Scribner’s editor Maxwell Perkins, though rejecting The Romantic Egotist, had given Fitzgerald hope that it could be salvaged. Fitzgerald worked hard at revision for the next three months. He pinned revision notes to his curtains and used a speaking tube outside his room to order meals to be sent up. Fitzgerald rewrote much of the novel, using material he had published while a student at Princeton, including the short story “Eleanor” and the play “The Debutante.” Fitzgerald also placed typescript pages from earlier versions, with handwritten corrections, into his new draft, producing discrepancies that eventually found their way into print.
Fitzgerald took a walk now and then for a break. He’d walk over to Selby Avenue to meet his friend Tubby Washington for cigarettes and Cokes at W.A. Frost’s drugstore.
He was known to wander over to Mrs. Charles Porterfield’s Boardinghouse on Summit, where he sat on the porch discussing literature with local teachers and writers.
In August 1919, Fitzgerald finished a new draft of the novel, now titled This Side of Paradise. He gave it to a friend from St. Paul for a final edit and sent the new typescript to Scribner’s on September 4, 1919. Two weeks after he mailed the manuscript, Fitzgerald received Maxwell Perkins’ letter accepting the book. Fitzgerald was so excited that he ran outside and stopped cars on the street to announce the news.

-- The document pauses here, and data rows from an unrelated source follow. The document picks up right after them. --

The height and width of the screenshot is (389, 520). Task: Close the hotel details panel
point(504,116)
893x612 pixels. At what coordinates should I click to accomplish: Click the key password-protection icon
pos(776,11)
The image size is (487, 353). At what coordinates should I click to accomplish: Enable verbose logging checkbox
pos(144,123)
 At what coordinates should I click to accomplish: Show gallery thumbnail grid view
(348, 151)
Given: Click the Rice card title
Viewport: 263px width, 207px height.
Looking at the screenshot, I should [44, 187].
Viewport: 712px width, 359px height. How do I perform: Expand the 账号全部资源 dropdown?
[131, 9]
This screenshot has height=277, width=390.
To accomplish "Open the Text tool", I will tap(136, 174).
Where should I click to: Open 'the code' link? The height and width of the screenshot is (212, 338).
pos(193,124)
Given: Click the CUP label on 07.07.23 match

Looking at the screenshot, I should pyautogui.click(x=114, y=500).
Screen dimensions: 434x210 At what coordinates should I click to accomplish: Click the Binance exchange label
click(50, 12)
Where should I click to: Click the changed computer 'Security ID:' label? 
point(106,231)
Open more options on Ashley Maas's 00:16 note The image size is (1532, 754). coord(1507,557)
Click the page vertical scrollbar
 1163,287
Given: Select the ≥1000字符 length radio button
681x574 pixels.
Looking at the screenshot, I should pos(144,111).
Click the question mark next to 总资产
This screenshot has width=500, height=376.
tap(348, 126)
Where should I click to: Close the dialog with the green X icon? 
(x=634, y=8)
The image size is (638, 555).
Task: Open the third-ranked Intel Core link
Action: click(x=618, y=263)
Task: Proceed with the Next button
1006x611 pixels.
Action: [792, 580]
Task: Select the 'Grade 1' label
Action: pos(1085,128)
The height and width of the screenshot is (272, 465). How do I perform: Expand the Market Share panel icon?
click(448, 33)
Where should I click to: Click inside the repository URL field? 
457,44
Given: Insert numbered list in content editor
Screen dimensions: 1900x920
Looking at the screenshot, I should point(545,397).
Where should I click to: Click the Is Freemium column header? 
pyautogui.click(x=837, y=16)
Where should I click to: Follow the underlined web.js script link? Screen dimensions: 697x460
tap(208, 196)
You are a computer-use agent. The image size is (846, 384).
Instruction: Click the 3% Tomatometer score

He later wrote, “That week the postman rang and rang, and I paid off my terrible small debts, bought a suit, and woke up every morning into a world of ineffable topflightiness and promise.”
The publication of This Side of Paradise on this day in 1920, made Fitzgerald famous almost overnight, and a week later he married Zelda Sayre in New York.
Scott Fitzgerald wrote: “Writers aren’t people exactly. Or, if they’re any good, they’re a whole lot of people trying so hard to be one person. It’s like actors, who try so pathetically not to look in mirrors. Who lean backward trying — only to see their faces in the reflecting chandeliers.”